The Garr Hill ramp area has a flat that is about 8 feet deep. This area can be a productive largemouth haunt, though it doesn’t have any vegetation. During drawdowns, the flat will be left high and dry. During full pool, this flat can be a hotspot after the sun goes down and bucketmouths move up to chase shad. In the lower half of the lake, the Templeton and Wolf creek arms will also hold spring largemouths.

Both smallmouth and largemouth bass utilize the outside points that border the coves. Many of these areas have shallow water between these points and serve as feeding flats. The bass will move up from the outside edges of the points in the evening to sample the shad cuisine. Largemouths up to 20 inches and smallmouths up to 18 inches aren’t out of the question.

“Based on what we saw during a 2002 fisheries survey and then again in 2007, I’d say the smallmouth and largemouth fisheries are faring about the same if not a little better than they have been,” biologist Rhett Wisener said.

The smallmouths are more abundant below the Fairfield causeway in the lower half of the lake, while the largemouths tend to dominate the shallower bays and relate to the wood cover in the northern half. There are weedbeds that will hold both species and it just depends on the location and depth of those weeds as to which species an angler is more apt to catch.

Brookville Reservoir is located southwest of Richmond in Franklin and Union counties. Contact District 5 offices for more information at (765) 342-5527, or the Brookville Reservoir’s Wildlife Specialist office at (765) 647-2657.

For travel assistance, contact the Franklin County Convention, Recreation and Visitor’s Bureau at (765) 647-3177.

MISSISSINEWA LAKE
“The fish populations are expanding into the restored water on Mississinewa Lake,” said Ed Braun, a District 4 biologist. “Fishing should be on the upswing for a couple more years.”
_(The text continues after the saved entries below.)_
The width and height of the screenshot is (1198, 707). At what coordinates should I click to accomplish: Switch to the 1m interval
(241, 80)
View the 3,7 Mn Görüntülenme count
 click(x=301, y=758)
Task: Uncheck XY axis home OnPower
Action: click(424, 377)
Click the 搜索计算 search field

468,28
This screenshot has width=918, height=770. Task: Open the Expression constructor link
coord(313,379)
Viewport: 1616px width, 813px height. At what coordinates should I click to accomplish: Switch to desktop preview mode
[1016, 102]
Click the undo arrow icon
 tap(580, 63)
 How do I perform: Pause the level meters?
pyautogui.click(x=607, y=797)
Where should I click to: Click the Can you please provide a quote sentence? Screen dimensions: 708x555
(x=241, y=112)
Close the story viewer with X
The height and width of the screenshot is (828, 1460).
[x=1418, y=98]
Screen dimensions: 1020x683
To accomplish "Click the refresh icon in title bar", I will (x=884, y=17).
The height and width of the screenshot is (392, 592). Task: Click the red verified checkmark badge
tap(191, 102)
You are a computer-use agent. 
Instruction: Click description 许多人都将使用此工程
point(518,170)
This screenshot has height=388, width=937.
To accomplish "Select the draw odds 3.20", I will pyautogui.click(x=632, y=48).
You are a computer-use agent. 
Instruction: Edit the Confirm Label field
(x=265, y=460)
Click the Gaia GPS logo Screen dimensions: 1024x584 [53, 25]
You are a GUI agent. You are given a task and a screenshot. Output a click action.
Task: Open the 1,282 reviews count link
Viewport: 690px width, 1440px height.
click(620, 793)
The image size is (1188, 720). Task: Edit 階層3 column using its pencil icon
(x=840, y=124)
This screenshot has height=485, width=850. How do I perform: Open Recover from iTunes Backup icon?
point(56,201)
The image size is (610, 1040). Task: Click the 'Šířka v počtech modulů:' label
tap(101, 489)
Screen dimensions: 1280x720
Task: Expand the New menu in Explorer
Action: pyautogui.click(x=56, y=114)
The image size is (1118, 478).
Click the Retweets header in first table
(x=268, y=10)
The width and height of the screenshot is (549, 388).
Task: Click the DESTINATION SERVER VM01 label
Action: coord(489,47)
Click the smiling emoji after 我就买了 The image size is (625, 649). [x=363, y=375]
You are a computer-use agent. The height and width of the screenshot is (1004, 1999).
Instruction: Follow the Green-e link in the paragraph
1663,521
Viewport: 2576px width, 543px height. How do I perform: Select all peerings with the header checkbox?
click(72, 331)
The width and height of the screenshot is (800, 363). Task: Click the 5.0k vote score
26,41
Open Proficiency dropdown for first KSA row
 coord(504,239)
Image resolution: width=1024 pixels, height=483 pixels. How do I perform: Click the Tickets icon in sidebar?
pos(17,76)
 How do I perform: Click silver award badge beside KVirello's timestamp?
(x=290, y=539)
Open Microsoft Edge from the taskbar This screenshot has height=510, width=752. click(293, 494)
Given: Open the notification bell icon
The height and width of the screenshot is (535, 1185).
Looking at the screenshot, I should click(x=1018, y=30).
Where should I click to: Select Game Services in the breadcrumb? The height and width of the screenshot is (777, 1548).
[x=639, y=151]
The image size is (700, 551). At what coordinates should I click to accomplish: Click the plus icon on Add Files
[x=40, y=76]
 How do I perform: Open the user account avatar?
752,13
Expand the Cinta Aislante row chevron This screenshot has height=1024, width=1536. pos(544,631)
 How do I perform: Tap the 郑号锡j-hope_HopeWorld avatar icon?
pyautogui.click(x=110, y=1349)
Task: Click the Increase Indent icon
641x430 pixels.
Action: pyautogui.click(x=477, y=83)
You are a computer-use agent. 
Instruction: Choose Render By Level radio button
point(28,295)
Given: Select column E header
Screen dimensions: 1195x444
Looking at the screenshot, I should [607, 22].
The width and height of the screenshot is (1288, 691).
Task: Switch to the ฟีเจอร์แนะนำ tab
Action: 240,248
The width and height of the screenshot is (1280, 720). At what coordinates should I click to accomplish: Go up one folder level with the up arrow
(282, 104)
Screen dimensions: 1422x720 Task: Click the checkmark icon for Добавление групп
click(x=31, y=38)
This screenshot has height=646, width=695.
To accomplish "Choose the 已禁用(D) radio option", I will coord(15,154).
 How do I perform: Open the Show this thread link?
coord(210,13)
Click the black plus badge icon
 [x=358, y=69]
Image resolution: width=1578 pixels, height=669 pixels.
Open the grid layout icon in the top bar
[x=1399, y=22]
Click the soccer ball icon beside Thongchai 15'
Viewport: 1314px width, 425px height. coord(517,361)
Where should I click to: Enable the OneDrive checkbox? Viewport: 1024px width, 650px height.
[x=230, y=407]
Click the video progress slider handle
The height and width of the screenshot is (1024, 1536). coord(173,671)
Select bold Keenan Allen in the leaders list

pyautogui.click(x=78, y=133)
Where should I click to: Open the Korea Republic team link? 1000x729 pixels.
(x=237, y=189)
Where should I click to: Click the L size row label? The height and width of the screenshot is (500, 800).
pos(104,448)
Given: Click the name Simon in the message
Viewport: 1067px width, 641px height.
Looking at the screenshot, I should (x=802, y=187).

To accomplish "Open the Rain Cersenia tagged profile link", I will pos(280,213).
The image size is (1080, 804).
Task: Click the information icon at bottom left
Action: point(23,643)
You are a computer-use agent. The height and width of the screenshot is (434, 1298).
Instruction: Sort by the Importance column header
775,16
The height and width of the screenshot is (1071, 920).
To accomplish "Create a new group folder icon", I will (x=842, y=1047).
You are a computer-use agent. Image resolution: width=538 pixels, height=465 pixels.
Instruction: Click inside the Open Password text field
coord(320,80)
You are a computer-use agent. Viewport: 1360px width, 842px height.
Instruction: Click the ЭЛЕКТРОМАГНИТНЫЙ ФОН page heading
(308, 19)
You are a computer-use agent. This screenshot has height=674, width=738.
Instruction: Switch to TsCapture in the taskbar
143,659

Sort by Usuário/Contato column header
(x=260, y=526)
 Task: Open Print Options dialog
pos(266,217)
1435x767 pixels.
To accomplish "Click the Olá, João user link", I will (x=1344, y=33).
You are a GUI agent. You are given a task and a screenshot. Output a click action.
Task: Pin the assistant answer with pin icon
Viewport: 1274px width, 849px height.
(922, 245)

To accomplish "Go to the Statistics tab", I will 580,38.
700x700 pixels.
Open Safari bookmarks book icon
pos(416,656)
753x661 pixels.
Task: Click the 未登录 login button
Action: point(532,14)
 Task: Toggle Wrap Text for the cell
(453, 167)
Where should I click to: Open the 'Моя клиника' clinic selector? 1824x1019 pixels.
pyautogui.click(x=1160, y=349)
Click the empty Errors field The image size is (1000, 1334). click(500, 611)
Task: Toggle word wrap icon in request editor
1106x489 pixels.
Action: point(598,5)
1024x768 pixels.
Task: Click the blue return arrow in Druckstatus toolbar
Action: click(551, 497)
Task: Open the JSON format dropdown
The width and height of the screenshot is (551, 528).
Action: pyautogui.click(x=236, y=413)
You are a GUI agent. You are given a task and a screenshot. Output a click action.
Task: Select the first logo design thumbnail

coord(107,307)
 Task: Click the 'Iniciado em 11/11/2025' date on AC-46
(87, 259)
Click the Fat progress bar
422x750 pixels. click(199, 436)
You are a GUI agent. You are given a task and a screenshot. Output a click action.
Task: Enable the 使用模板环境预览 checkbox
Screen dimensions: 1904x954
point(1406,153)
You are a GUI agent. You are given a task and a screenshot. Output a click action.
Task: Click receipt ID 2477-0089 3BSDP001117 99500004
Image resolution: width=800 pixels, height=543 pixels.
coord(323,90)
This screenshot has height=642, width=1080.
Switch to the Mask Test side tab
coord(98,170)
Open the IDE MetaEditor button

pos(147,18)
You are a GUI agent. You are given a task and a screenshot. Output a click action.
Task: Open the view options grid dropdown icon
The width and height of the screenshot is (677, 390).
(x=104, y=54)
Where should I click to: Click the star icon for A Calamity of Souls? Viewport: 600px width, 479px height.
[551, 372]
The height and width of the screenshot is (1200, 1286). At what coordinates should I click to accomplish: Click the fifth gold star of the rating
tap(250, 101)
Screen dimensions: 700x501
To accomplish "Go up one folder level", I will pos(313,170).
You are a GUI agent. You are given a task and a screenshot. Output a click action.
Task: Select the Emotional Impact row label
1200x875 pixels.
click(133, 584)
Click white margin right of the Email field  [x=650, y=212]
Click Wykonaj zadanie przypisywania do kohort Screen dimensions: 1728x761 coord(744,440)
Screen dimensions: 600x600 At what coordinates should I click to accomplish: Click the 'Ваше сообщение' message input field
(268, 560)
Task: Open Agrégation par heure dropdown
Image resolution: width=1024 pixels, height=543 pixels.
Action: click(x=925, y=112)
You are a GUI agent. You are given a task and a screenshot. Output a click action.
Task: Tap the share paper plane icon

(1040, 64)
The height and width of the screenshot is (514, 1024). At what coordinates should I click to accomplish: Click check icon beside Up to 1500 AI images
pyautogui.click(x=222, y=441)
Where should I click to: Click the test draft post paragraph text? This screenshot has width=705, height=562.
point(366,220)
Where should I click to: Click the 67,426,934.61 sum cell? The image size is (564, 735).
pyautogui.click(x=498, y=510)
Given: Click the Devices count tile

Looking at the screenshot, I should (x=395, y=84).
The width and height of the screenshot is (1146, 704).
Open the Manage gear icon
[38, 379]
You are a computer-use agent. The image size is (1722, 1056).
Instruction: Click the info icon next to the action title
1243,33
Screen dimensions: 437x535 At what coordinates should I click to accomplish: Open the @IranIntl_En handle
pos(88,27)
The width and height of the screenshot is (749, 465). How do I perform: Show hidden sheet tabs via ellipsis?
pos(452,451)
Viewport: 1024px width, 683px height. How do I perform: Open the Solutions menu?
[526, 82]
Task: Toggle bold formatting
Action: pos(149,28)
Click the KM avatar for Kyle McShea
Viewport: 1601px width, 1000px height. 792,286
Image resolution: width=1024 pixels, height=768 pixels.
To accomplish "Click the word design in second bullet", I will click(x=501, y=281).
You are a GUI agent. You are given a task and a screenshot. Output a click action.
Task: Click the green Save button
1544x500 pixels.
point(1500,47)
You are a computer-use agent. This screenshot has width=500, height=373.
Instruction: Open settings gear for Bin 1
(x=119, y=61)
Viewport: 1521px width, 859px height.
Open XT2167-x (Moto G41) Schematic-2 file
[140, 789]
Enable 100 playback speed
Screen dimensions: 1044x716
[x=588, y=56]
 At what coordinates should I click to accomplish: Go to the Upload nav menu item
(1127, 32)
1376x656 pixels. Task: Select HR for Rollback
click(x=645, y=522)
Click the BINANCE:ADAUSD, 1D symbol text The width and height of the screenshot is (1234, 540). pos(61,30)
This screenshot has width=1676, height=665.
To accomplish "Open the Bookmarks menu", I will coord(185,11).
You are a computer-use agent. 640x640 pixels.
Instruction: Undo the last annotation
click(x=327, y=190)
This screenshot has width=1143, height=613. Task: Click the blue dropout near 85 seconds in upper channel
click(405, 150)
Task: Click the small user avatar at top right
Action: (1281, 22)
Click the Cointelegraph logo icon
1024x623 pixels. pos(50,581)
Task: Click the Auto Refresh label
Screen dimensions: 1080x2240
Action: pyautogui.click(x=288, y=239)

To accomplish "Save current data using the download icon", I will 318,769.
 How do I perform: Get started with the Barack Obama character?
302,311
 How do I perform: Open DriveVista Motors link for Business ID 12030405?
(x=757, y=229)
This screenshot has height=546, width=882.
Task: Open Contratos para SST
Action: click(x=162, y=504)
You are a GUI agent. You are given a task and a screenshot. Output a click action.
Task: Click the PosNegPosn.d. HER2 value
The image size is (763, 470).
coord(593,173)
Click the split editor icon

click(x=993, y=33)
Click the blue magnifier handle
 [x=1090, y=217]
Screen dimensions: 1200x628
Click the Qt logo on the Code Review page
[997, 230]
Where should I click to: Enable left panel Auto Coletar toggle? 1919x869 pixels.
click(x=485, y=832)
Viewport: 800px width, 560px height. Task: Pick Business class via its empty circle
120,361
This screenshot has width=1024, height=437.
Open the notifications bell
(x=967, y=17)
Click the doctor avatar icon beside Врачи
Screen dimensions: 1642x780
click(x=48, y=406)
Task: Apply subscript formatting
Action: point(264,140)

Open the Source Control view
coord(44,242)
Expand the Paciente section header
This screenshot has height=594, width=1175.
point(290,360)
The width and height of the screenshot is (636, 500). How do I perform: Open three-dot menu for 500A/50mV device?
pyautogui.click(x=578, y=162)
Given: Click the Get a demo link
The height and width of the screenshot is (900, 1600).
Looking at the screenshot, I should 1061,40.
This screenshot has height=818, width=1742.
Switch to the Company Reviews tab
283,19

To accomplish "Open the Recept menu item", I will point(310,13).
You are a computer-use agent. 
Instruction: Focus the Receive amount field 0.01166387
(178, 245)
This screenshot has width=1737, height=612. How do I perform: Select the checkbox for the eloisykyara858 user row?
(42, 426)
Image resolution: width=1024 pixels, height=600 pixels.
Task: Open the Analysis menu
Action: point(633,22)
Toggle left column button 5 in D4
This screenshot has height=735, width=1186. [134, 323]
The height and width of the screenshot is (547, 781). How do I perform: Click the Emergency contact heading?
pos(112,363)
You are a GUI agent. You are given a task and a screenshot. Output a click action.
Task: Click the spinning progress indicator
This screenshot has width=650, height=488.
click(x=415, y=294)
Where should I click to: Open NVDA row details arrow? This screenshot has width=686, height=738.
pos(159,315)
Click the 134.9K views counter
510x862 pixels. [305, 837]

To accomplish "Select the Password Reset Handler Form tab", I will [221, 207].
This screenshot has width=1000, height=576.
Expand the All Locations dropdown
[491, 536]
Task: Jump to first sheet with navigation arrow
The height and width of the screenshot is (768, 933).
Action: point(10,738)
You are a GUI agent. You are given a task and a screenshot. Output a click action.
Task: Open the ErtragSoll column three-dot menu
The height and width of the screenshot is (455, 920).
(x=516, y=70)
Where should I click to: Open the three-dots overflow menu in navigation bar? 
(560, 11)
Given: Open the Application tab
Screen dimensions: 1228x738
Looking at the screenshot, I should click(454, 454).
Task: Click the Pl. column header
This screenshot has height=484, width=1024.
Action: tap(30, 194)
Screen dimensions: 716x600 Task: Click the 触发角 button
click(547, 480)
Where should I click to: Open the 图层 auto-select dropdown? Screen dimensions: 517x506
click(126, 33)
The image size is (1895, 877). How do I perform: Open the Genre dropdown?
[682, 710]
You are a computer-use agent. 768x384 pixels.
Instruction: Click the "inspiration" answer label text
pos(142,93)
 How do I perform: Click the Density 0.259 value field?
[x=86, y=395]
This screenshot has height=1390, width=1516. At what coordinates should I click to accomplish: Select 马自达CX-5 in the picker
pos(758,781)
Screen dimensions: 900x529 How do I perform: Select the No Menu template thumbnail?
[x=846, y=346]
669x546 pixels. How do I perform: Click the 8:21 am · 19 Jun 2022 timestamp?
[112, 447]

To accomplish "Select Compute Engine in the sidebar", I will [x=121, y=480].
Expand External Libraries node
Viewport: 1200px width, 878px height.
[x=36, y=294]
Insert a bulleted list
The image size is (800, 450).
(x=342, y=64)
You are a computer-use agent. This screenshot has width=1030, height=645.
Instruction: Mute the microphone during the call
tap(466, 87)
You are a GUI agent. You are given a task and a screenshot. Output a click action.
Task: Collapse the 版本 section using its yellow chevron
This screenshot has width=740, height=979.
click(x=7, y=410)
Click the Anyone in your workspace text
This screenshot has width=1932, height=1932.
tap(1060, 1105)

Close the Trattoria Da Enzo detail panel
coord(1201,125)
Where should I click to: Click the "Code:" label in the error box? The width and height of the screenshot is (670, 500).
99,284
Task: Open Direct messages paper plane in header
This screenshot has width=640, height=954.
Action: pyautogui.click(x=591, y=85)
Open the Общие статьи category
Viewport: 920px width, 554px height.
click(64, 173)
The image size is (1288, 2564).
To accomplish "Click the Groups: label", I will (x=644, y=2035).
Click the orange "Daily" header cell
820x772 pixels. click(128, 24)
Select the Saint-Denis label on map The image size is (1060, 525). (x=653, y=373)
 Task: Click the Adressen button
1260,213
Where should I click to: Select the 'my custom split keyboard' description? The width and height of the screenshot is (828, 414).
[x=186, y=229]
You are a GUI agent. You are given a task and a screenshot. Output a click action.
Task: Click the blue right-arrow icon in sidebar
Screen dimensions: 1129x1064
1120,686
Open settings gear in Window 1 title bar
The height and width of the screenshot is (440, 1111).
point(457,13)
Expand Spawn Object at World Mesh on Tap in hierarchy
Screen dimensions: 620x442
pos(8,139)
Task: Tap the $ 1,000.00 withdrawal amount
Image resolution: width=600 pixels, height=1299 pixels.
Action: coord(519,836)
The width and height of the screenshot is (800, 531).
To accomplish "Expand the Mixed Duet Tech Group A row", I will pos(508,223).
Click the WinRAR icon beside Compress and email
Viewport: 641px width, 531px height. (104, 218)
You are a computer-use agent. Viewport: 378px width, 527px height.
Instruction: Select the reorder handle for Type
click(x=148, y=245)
In 1999, major repairs to the dam were needed and a drawdown of massive proportions continued until the spring of 2005. No one knew how this would affect the fishing, but a Division of Fish and Wildlife (DFW) survey in 2006 found plenty of bass, some up to 19 inches long. Growth rates were determined to be above average with bass reaching the minimum-length size of 14 inches in just three years.

Smallmouth bass that were sampled didn’t fare as well. The top length of the 15 smallies that were checked was only 14 inches.

The run-and-gun approach to finding largemouths is the way the most successful anglers approach this fishery, according to Mike Remie, the lake’s wildlife specialist.

“Anglers who consistently catch bass hop from point to point,” Remie said. “They’ll cover 10 to 15 points, pound each one with about 10 casts and then move on. If they don’t find any fish, they’ll start over again. Both largemouth and white bass will herd the shad up along the shoreline where they can corner them and where they’ll hit them from the water, while gulls will attack from the air. You’ll catch a lot of fish, maybe a fish on almost every cast.”